Computation of Meaning – Literary Mathematics

The code below offers a walkthrough of Chapter 2: The Computation of Meaning, showing how to replicate all visualizations and data reproduced in that chapter. If you have not yet, be sure to install the litmath and litmathdata R packages, which include the necessary functions and data. Both packages can be installed from Github by opening RStudio and entering the following commands in the console.

devtools::install_github("michaelgavin/litmath@main")
devtools::install_github("michaelgavin/litmathdata@main")

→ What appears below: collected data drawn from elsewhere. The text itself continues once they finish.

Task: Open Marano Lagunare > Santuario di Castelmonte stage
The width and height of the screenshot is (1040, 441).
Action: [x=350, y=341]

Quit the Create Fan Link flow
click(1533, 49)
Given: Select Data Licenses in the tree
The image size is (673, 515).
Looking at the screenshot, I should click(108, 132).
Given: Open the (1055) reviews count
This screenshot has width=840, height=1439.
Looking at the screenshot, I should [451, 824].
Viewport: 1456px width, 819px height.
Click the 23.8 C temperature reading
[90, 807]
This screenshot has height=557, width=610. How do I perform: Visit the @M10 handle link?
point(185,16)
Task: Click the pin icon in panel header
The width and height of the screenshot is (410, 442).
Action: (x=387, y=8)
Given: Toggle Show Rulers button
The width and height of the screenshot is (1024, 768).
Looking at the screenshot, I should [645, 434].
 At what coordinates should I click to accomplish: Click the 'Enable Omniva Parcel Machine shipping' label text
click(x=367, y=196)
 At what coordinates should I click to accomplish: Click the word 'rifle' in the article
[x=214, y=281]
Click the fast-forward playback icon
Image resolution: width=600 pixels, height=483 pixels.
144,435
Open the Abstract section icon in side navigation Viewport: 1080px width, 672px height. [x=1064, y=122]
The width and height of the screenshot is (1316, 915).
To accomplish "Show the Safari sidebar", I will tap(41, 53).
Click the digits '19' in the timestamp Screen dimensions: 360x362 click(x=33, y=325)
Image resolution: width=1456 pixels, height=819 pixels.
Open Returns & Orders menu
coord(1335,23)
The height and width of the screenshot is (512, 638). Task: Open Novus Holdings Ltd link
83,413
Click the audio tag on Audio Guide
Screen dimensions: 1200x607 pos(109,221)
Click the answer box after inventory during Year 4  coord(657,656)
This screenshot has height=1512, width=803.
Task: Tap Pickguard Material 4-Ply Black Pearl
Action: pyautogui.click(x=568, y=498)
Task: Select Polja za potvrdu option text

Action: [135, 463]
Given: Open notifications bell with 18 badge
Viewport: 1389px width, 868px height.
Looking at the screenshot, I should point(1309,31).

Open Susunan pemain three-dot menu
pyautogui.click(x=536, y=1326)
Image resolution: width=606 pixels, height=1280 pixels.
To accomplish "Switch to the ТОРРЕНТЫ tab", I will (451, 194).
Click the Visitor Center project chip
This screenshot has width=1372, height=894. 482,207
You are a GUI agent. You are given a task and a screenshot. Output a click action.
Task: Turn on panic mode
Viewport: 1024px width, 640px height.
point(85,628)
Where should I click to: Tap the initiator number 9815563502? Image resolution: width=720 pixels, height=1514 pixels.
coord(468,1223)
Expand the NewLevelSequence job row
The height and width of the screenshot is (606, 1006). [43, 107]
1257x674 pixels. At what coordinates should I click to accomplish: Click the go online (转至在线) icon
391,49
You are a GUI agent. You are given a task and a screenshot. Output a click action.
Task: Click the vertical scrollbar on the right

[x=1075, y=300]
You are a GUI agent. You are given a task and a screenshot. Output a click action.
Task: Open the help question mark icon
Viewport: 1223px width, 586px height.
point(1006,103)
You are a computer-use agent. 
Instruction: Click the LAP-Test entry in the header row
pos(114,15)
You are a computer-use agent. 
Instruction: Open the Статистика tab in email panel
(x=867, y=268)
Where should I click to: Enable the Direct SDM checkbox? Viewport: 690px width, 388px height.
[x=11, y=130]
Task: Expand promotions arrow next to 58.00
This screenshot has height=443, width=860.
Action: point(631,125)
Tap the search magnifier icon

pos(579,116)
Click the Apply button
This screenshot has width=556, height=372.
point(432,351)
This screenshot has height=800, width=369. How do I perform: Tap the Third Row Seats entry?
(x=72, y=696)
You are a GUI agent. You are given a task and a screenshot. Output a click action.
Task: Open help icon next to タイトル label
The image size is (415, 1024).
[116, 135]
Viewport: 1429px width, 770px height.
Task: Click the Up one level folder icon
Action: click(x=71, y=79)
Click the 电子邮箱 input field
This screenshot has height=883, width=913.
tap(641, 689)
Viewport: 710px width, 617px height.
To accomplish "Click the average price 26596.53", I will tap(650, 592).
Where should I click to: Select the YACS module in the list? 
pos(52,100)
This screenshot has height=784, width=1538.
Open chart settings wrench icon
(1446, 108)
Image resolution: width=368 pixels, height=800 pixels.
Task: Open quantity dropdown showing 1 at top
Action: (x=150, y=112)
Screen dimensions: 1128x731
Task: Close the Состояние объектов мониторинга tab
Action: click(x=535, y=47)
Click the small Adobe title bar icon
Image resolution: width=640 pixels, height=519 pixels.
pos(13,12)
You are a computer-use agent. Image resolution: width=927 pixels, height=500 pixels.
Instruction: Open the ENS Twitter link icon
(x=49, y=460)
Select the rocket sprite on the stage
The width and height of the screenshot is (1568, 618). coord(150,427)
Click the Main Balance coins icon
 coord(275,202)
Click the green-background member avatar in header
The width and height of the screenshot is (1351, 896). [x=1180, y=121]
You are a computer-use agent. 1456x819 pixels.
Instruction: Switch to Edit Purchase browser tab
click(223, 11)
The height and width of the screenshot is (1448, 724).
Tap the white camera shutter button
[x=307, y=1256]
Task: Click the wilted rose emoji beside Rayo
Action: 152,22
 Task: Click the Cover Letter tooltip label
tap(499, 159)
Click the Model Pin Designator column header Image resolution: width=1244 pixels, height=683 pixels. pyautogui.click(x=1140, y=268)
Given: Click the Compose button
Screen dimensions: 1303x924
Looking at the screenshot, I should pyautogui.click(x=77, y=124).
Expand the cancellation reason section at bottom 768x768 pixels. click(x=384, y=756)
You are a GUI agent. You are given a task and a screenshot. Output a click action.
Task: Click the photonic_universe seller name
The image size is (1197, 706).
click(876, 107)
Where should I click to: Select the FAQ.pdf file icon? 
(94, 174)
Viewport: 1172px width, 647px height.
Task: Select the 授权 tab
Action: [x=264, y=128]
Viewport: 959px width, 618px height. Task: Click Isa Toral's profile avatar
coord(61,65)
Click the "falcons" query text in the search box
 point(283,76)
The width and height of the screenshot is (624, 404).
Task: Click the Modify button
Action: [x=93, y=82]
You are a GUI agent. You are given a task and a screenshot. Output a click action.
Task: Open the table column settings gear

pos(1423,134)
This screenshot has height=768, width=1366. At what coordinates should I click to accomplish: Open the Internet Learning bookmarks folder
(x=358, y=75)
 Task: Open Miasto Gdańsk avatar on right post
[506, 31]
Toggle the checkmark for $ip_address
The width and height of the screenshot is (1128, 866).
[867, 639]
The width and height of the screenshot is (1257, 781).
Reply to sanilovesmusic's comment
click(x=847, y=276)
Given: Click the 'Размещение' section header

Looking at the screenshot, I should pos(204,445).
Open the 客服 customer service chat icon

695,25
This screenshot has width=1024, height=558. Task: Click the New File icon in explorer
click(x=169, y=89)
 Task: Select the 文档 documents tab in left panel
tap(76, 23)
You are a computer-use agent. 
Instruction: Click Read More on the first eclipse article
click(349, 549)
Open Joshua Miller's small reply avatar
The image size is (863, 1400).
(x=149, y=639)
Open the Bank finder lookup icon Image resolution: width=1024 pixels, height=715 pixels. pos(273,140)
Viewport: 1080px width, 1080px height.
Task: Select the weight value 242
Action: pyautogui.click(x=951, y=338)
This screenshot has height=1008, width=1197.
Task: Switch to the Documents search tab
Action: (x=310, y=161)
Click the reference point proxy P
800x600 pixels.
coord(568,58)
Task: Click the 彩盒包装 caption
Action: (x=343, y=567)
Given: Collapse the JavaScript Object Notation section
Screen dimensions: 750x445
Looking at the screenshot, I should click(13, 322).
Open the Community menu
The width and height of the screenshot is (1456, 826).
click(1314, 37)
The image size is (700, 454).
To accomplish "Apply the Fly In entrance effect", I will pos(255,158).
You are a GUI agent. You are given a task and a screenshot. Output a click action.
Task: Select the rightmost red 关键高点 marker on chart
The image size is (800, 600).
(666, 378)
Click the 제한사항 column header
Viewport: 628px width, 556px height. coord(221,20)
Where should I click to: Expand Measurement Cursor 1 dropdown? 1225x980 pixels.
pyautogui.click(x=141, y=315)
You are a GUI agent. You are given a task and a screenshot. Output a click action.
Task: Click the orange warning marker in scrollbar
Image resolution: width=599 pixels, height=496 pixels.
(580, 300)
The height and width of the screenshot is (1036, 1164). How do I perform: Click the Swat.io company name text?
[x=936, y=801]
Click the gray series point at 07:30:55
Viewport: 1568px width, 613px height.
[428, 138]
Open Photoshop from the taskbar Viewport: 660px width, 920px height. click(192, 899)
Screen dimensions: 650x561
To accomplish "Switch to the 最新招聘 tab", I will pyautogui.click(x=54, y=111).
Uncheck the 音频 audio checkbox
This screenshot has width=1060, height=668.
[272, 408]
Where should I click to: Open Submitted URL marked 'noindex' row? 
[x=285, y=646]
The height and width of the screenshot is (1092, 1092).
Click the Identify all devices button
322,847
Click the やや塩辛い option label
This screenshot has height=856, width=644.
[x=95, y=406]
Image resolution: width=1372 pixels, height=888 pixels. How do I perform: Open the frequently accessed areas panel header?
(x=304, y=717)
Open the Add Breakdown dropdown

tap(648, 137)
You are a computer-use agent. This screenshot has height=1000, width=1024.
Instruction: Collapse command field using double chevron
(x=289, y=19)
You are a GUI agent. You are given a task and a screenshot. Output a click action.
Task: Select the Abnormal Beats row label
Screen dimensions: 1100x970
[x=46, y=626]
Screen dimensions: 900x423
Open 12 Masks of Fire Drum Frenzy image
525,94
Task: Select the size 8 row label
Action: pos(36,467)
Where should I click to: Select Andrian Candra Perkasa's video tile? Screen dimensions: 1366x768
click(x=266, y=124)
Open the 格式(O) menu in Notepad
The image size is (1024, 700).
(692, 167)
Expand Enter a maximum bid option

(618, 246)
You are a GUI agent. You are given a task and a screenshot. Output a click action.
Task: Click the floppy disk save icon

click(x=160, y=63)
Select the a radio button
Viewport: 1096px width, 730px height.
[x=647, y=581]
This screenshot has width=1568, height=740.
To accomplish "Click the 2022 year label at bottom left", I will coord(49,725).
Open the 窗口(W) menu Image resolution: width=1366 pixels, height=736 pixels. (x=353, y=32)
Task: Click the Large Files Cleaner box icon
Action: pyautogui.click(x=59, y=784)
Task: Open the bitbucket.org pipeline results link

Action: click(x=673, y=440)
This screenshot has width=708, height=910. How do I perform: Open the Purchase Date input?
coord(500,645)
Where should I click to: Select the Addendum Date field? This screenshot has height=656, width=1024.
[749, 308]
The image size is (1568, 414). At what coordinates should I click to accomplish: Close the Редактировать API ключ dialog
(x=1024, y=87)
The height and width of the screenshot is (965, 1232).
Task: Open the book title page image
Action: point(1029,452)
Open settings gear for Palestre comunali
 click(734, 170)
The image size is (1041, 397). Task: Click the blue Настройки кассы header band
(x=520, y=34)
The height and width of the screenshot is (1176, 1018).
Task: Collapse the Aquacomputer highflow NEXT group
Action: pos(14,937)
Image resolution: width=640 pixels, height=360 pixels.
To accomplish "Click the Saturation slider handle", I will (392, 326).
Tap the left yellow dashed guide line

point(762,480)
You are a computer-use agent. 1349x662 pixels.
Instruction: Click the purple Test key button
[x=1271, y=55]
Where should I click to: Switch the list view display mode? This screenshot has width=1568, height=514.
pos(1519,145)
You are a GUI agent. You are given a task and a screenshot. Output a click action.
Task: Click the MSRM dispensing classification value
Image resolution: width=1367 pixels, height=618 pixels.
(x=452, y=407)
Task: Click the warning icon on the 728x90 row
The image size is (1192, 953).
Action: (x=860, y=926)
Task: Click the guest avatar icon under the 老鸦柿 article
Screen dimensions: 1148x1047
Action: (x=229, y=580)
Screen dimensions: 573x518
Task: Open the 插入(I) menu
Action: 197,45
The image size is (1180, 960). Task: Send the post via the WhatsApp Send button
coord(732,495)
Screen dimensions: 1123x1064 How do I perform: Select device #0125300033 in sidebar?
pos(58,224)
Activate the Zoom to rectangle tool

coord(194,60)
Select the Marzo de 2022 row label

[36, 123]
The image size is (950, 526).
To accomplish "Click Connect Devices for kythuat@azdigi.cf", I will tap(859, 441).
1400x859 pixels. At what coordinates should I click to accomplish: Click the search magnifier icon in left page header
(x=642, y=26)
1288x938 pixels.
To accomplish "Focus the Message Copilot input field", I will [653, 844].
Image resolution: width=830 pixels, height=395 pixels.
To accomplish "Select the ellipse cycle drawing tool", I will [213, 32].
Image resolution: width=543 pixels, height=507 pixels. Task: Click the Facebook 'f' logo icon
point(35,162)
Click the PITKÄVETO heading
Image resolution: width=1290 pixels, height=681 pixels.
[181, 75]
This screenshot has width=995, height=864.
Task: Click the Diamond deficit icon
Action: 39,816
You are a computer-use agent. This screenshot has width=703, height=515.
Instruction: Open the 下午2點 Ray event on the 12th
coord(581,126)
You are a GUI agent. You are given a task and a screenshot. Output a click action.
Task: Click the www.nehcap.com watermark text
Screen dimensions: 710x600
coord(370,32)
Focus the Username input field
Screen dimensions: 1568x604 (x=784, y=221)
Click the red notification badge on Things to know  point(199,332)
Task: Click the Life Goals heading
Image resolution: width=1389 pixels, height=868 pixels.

Activate libraries and import data

Starting from a fresh R session with a clear working environment, the first step is always to activate the libraries and import the data.

library(litmath)
library(litmathdata)

data(kwic)

The Keyword-in-Context (kwic) dataset is a matrix that shows word-collocation data for EEBO Phase I texts, 1640 to 1699. This was the data available when the chapter’s analyses were performed. The data includes 32,244 rows, for each keyword in the documents (excluding stopwords and low-frequency terms), and 2,002 columns, for high-frequency context words (still excluding stopwords). The values of each cell in this matrix represent the numbers of times each keyword appears in the context of each context work, within a window of 5 tokens on either side.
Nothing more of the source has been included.